TASK BRIEF>
Reproduce each of the following records word for word, without changing anything.

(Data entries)
-- -- --

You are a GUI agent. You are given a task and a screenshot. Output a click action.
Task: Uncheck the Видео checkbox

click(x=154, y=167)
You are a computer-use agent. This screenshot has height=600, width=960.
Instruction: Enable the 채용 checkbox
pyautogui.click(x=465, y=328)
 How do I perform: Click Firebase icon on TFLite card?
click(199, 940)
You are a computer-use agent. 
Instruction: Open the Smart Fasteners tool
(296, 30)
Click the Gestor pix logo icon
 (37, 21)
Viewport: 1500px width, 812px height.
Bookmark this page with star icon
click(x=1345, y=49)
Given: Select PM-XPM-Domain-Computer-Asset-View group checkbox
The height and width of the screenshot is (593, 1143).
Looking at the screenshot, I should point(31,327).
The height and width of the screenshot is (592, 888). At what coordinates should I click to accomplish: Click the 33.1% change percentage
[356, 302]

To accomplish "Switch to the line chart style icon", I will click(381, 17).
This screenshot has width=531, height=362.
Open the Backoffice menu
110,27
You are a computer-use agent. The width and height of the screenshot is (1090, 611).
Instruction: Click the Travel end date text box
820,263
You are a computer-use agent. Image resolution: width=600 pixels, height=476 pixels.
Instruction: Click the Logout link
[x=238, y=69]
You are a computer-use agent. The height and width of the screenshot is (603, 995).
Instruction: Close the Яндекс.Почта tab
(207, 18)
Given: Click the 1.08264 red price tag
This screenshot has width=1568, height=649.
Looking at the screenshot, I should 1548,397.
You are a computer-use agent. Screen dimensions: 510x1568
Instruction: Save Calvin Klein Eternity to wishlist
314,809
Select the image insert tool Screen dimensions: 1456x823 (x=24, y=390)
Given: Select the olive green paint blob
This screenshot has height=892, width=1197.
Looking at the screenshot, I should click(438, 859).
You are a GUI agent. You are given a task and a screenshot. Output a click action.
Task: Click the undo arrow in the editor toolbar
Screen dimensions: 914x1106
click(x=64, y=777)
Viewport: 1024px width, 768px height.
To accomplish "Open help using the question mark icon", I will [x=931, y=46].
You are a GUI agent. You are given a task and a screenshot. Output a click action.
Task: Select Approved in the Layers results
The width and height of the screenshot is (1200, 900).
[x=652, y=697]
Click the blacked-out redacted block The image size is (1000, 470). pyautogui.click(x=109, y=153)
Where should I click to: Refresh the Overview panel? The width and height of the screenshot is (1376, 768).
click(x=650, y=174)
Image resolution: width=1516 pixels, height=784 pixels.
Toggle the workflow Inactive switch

-- -- --

TASK RESULT>
You are a GUI agent. You are given a task and a screenshot. Output a click action.
Task: Uncheck the Видео checkbox

click(x=154, y=167)
You are a computer-use agent. This screenshot has height=600, width=960.
Instruction: Enable the 채용 checkbox
pyautogui.click(x=465, y=328)
 How do I perform: Click Firebase icon on TFLite card?
click(199, 940)
You are a computer-use agent. 
Instruction: Open the Smart Fasteners tool
(296, 30)
Click the Gestor pix logo icon
 (37, 21)
Viewport: 1500px width, 812px height.
Bookmark this page with star icon
click(x=1345, y=49)
Given: Select PM-XPM-Domain-Computer-Asset-View group checkbox
The height and width of the screenshot is (593, 1143).
Looking at the screenshot, I should point(31,327).
The height and width of the screenshot is (592, 888). At what coordinates should I click to accomplish: Click the 33.1% change percentage
[356, 302]

To accomplish "Switch to the line chart style icon", I will click(381, 17).
This screenshot has width=531, height=362.
Open the Backoffice menu
110,27
You are a computer-use agent. The width and height of the screenshot is (1090, 611).
Instruction: Click the Travel end date text box
820,263
You are a computer-use agent. Image resolution: width=600 pixels, height=476 pixels.
Instruction: Click the Logout link
[x=238, y=69]
You are a computer-use agent. The height and width of the screenshot is (603, 995).
Instruction: Close the Яндекс.Почта tab
(207, 18)
Given: Click the 1.08264 red price tag
This screenshot has width=1568, height=649.
Looking at the screenshot, I should 1548,397.
You are a computer-use agent. Screen dimensions: 510x1568
Instruction: Save Calvin Klein Eternity to wishlist
314,809
Select the image insert tool Screen dimensions: 1456x823 (x=24, y=390)
Given: Select the olive green paint blob
This screenshot has height=892, width=1197.
Looking at the screenshot, I should click(438, 859).
You are a GUI agent. You are given a task and a screenshot. Output a click action.
Task: Click the undo arrow in the editor toolbar
Screen dimensions: 914x1106
click(x=64, y=777)
Viewport: 1024px width, 768px height.
To accomplish "Open help using the question mark icon", I will [x=931, y=46].
You are a GUI agent. You are given a task and a screenshot. Output a click action.
Task: Select Approved in the Layers results
The width and height of the screenshot is (1200, 900).
[x=652, y=697]
Click the blacked-out redacted block The image size is (1000, 470). pyautogui.click(x=109, y=153)
Where should I click to: Refresh the Overview panel? The width and height of the screenshot is (1376, 768).
click(x=650, y=174)
Image resolution: width=1516 pixels, height=784 pixels.
Toggle the workflow Inactive switch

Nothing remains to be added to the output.